# [Input data]
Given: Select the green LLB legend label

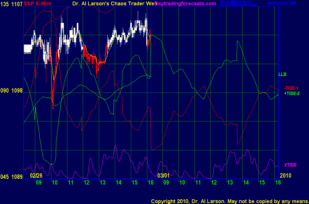Looking at the screenshot, I should click(x=282, y=74).
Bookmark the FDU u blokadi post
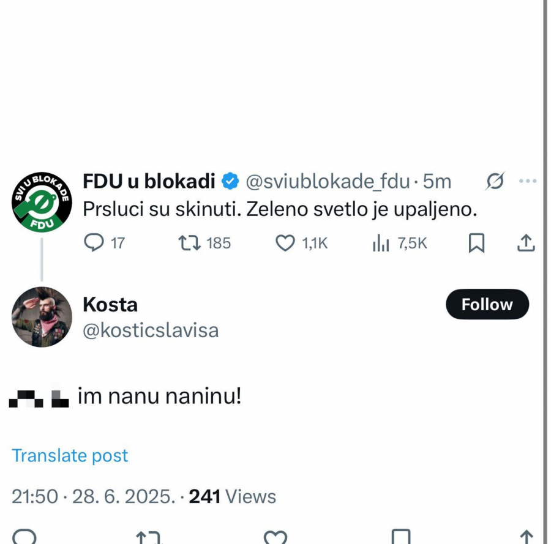The width and height of the screenshot is (551, 544). pyautogui.click(x=476, y=243)
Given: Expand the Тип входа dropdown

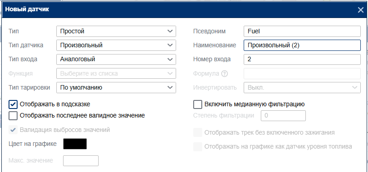Looking at the screenshot, I should coord(116,59).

# [What is needed]
Go through the material and set it down again exactly, but without any pictures.

# [Answer to this task]
Given: Select the green LLB legend label

Looking at the screenshot, I should click(x=282, y=74).
Bookmark the FDU u blokadi post
The width and height of the screenshot is (551, 544). pyautogui.click(x=476, y=243)
Given: Expand the Тип входа dropdown

Looking at the screenshot, I should coord(116,59).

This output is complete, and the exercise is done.